Currently, ASTF profiles define one transaction template each. Number of packets expected per one transaction varies based on profile details, as does the criterion for when a transaction is considered successful.

Stateless transactions are just one packet (sent from one TG port, successful if received on the other TG port). Thus unidirectional stateless profiles define one transaction template, bidirectional stateless profiles define two transaction templates.

TPS multiplier

TRex aims to open transaction specified by the profile at a steady rate. While TRex allows the transaction template to define its intended “cps” value, CSIT does not specify it, so the default value of 1 is applied, meaning TRex will open one transaction per second (and transaction template) by default. But CSIT invocation uses “multiplier” (mult) argument when starting the traffic, that multiplies the cps value, meaning it acts as TPS (transactions per second) input.

With a slight abuse of nomenclature, bidirectional stateless tests set “packets per transaction” value to 2, just to keep the TPS semantics as a unidirectional input value.

Duration stretching

TRex can be IO-bound, CPU-bound, or have any other reason why it is not able to generate the traffic at the requested TPS. Some conditions are detected, leading to TRex failure, for example when the bandwidth does not fit into the line capacity. But many reasons are not detected.

Unfortunately, TRex frequently reacts by not honoring the duration in synchronous mode, taking longer to send the traffic, leading to lower then requested load offered to DUT. This usualy breaks assumptions used in search algorithms, so it has to be avoided.

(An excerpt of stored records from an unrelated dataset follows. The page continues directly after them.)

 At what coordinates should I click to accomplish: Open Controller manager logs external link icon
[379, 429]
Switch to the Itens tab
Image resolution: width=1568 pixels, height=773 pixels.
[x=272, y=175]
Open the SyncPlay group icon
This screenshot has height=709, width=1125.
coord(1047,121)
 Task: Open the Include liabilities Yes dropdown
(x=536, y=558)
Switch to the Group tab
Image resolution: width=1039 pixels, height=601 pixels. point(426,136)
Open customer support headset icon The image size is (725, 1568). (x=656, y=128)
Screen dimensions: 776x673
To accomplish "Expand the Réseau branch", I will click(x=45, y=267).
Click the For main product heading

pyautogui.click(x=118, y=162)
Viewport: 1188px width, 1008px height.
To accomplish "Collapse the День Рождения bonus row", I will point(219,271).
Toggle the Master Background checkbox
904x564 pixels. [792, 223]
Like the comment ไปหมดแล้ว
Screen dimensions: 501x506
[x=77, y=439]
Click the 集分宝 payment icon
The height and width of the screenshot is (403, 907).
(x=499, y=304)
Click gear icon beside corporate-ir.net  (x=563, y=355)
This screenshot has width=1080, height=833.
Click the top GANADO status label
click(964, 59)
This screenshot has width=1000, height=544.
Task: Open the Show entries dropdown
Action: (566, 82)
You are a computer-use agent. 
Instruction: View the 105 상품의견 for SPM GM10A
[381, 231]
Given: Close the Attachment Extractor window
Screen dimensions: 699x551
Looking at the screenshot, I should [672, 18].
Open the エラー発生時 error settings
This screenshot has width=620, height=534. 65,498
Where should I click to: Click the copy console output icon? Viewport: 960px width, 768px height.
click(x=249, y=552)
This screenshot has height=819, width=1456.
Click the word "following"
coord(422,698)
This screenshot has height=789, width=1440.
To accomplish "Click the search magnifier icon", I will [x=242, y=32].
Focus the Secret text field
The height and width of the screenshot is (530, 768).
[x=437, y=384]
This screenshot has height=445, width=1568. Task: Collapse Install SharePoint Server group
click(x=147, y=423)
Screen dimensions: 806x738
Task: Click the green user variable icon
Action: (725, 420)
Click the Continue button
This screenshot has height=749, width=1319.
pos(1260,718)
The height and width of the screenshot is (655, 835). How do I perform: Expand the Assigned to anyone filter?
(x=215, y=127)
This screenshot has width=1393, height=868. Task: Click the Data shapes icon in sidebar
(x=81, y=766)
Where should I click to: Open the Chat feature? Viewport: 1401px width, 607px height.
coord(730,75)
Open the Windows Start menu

For stateless traffic, the behavior is quite deterministic, so the workaround is to apply a fictional TPS limit (max_rate) to search algorithms, usually depending only on the NIC used.

For stateful traffic the behavior is not deterministic enough, for example the limit for TCP traffic depends on DUT packet loss. In CSIT we decided to use logic similar to asynchronous traffic. The traffic driver sleeps for a time, then stops the traffic explicitly. The library that parses counters into measurement results than usually treats unsent packets/transactions as lost/failed.

We have added a IP4base tests for every NAT44ED test, so that users can compare results. If the results are very similar, it is probable TRex was the bottleneck.

Startup delay

By investigating TRex behavior, it was found that TRex does not start the traffic in ASTF mode immediately. There is a delay of zero traffic, after which the traffic rate ramps up to the defined TPS value.

It is possible to poll for counters during the traffic (fist nonzero means traffic has started), but that was found to influence the NDR results.

Thus “sleep and stop” stategy is used, which needs a correction to the computed duration so traffic is stopped after the intended duration of real traffic. Luckily, it turns out this correction is not dependend on traffic profile nor CPU used by TRex, so a fixed constant (0.112 seconds) works well. Unfortunately, the constant may depend on TRex version, or execution environment (e.g. TRex in AWS).

The result computations need a precise enough duration of the real traffic, luckily server side of TRex has precise enough counter for that.

It is unknown whether stateless traffic profiles also exhibit a startup delay. Unfortunately, stateless mode does not have similarly precise duration counter, so some results (mostly MRR) are affected by less precise duration measurement in Python part of CSIT code.

Measuring Latency

If measurement of latency is requested, two more packet streams are created (one for each direction) with TRex flow_stats parameter set to STLFlowLatencyStats. In that case, returned statistics will also include min/avg/max latency values and encoded HDRHistogram data.